Trying to fit Christian beliefs into a specific political stance seems to be putting a square peg into a round hole—it just doesn’t fit. There are two major problems in trying to translate Christian faith into politics.
The first problem is which aspect of the faith do you want to emphasize?
Some parts of Christianity resonate with the right. Poverty comes from being lazy, but hard work brings wealth, according to Proverbs 10, which could be used to argue against welfare programs. God knit us together in the womb, Psalm 139, which could support an anti-abortion position.
Other parts of Christianity resonate with the left. Jesus told a rich man to sell his goods and give them to the poor (Matthew 19). After Jesus died, and his followers started the church, what did they do? They sold all their possessions and redistributed the wealth to those in need (Acts 4).
Still other parts of Christianity seem to pull us away from political involvement altogether. Jesus didn’t speak much about how Roman governance should be reformed, and when he said to “give to Caesar what is Caesar’s,” (Matthew 22) he seemed to supporting the political status quo.
Christianity presents a clear, coherent message on how we live, but it just doesn’t readily translate into any one political stance.
The second, and perhaps more daunting problem, comes with making policy.
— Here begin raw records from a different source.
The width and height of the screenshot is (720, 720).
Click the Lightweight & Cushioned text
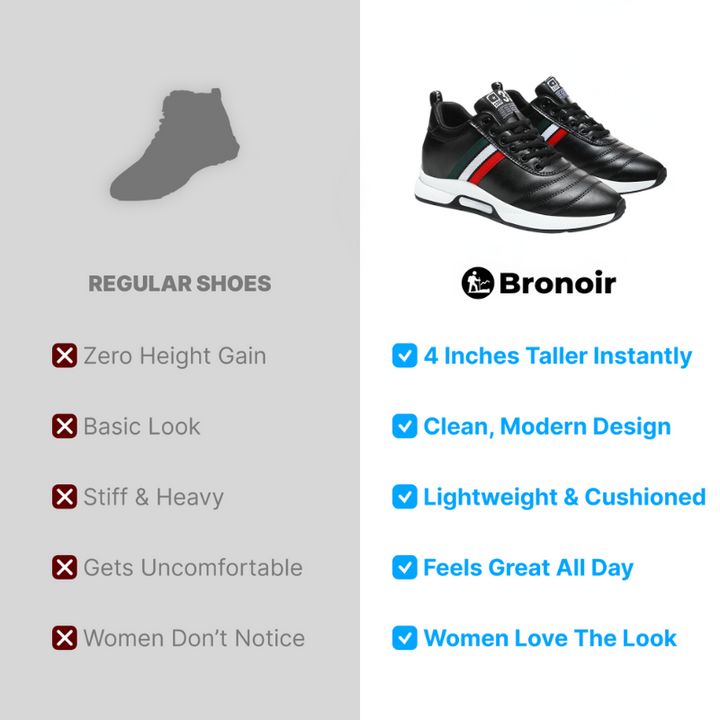pos(564,498)
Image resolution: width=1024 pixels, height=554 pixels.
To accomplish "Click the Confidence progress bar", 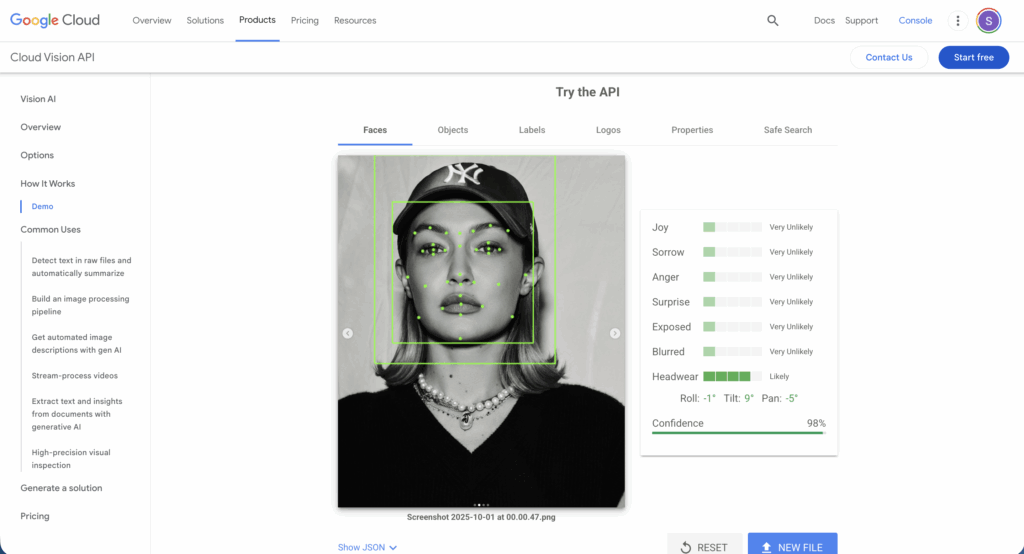I will tap(738, 433).
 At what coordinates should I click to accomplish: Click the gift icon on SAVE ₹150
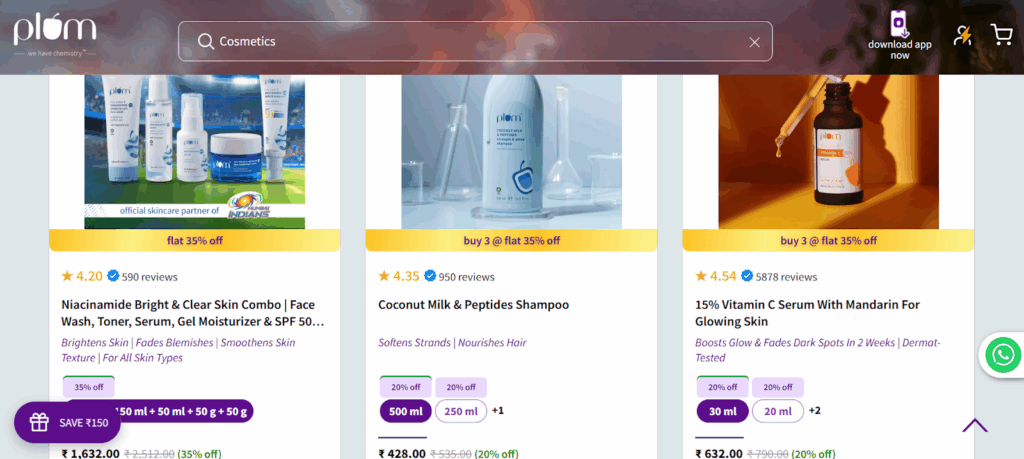pyautogui.click(x=39, y=422)
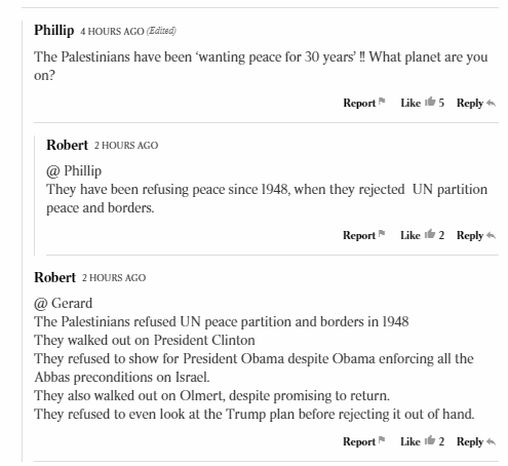Image resolution: width=508 pixels, height=466 pixels.
Task: Click the flag icon on Phillip's comment
Action: (x=382, y=101)
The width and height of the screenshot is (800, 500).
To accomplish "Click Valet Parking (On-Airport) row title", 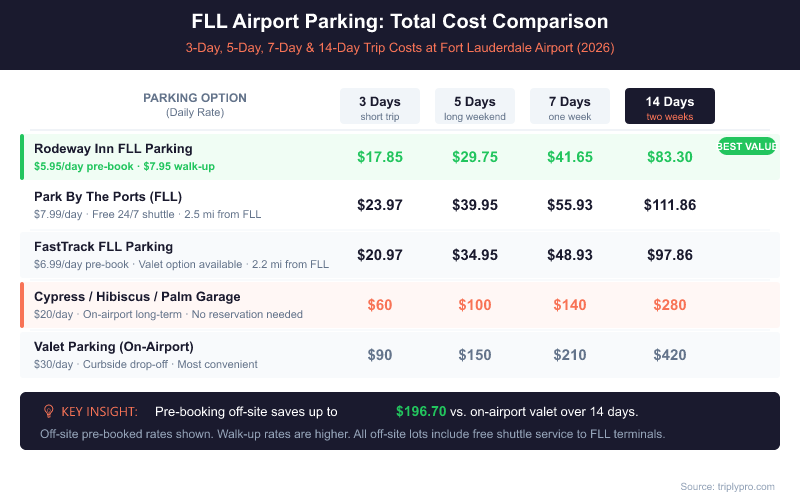I will point(115,346).
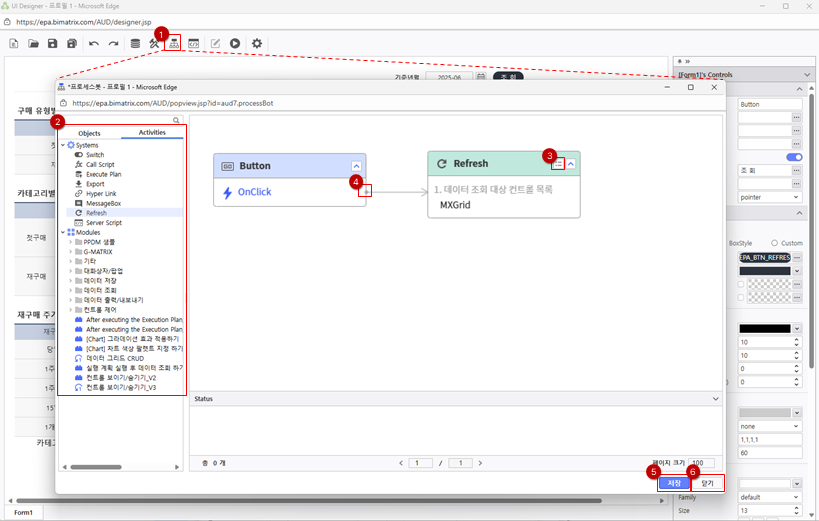Image resolution: width=819 pixels, height=521 pixels.
Task: Open the script code editor icon
Action: coord(194,43)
Once we know what are values are, which do we translate into government policy and which do we keep in the realm of private life?
I know that I have a lot of friends on both sides of the issue. Reading my Facebook feed when political news comes up is always a study in contrasts (like the Occupy Wall Street protests right now). I always feel Wright’s tension at those times. Both sides make points that I feel connect well with my faith. The difficulty is trying to figure out where we draw the line between personal lifestyle and public policy. You can read the rest of his piece here.
This article puts in different, perhaps better words, what I’ve been trying to articulate for a while.